Die alten Grabenkämpfe zwischen den Arztgruppen drohen wieder aufzubrechen. Denn der Gesetzgeber hat Mitte Oktober zwei folgenreiche Änderungen zur hausarztzentrierten Versorgung beschlossen (§ 73 b). Zum einen gibt er mit dem 30. Juni 2009 einen Stichtag vor, bis zu dem die Krankenkassen solche Verträge abgeschlossen haben müssen. Zum anderen schreibt er den Kassen auch einen bevorzugten Vertragspartner vor: Sie müssen künftig Verträge mit Gemeinschaften schließen, „die mindestens die Hälfte der an der hausärztlichen Versorgung teilnehmenden Allgemeinärzte des Bezirks der Kassenärztlichen Vereinigung vertreten“. Damit wird dem Deutschen Hausärzteverband beziehungsweise dessen Landesverbänden quasi ein Vertragsmonopol eingeräumt.

Bei vielen Facharztverbänden stieß diese Entscheidung auf heftige Kritik. Auch der Vorsitzende des Berufsverbands Deutscher Internisten (BDI), Dr. med. Wolfgang Wesiack, sagte Mitte November bei einem Pressegespräch in Berlin: „Zwar wollen wir die alten Kämpfe nicht reaktivieren. Es kann aber nicht sein, dass 29 Prozent der Allgemeinärzte 71 Prozent der anderen hausärztlich tätigen Ärzte dominieren.“ Die hausärztlich tätigen Internisten setzten ebenso wie die Kinderärzte andere therapeutische Schwerpunkte, die durch ein solches Versorgungsmonopol ignoriert würden. Der BDI prüft derzeit, gerichtlich gegen diese Bestimmung vorzugehen.

Den Vorreiter solcher Hausarztverträge haben der Hausärzteverband Baden-Württemberg, Medi und die dortige AOK geschlossen. Wesiack hält diesen für ein „spannendes Experimentierfeld“. Die entscheidende Frage sei aber: „Was haben die Versicherten davon?“ Für den BDI-Präsidenten sind Selektivverträge eine sinnvolle Ergänzung, um Lücken in der Versorgung zu schließen. Das System der Kassenärztlichen Vereinigungen könnten Einzelverträge aber nicht ersetzen. Was die AOK und die Ärzteverbände derzeit in Baden-Württemberg verwirklichten, sei ein Einkaufsmodell zu Lockangeboten. „Das wird sich so nicht wiederholen“, meinte Wesiack. Um zu verhindern, dass die Krankenkassen die Bedingungen diktierten, müssten die Ärzte geschlossen auftreten.

Die ärztliche Freiberuflichkeit ist bedroht
Für mehr Einigkeit zwischen den Arztgruppen will sich der BDI auch in der Allianz deutscher Ärzteverbände einsetzen, in der er seit dem 1. Dezember 2008 den Vorsitzenden stellt. Im Wahljahr 2009 gelte es insbesondere, eine gemeinsame Strategie zu entwickeln, um ärztliche Interessen wirksam zu vertreten.

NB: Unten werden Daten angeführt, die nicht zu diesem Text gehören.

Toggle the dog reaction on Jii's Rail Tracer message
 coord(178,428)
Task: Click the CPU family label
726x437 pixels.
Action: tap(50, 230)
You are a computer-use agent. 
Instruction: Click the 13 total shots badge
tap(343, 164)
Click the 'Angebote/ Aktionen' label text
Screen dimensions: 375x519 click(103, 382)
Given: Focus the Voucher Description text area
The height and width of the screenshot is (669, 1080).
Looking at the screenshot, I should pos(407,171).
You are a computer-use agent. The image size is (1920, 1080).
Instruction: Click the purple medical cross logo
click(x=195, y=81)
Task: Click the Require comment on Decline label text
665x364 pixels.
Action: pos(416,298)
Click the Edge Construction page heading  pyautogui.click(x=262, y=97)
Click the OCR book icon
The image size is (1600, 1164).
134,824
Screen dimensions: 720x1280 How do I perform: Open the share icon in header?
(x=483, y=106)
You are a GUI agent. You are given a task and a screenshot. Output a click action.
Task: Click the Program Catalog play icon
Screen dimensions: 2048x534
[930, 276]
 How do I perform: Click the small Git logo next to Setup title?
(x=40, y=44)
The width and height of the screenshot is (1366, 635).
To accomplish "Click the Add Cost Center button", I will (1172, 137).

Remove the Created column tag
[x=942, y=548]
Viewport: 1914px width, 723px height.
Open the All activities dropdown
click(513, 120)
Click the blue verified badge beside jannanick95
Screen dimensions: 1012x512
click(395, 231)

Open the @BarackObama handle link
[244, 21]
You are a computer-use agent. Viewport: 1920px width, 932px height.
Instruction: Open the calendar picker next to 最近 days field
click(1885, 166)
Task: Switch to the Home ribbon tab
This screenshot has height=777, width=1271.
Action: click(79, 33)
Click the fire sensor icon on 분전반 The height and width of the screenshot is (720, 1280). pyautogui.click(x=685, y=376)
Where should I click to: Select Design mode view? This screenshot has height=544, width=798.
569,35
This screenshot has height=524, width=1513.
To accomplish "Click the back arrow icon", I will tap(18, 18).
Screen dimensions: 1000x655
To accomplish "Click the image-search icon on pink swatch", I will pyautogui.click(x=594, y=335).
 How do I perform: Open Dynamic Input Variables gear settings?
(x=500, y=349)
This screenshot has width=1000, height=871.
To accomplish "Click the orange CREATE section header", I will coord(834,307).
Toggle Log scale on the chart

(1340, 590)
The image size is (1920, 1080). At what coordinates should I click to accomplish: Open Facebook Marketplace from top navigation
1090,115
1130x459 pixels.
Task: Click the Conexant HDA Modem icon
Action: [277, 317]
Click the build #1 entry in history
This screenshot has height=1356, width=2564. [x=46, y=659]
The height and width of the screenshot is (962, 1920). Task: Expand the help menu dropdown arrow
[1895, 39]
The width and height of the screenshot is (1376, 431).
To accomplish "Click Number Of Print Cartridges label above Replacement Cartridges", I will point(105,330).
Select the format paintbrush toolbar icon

„Wir müssen eine übergeordnete Perspektive anstreben“, bekräftigte auch BDI-Vizepräsident Prof. Dr. med. Malte Ludwig. Vieles deute darauf hin, dass Teile der Politik die ärztliche Freiberuflichkeit infrage stellten. Als Stichworte nannte Ludwig die Öffnung der Krankenhäuser für die ambulante Versorgung oder auch die Einrichtung Medizinischer Versorgungszentren. „Man soll offenbar sein Heil im Angestelltenverhältnis suchen“, sagte der Internist. Für die wirtschaftliche Selbstständigkeit, aber vor allem für die eigenständige Berufsausübung bleibe immer weniger Raum.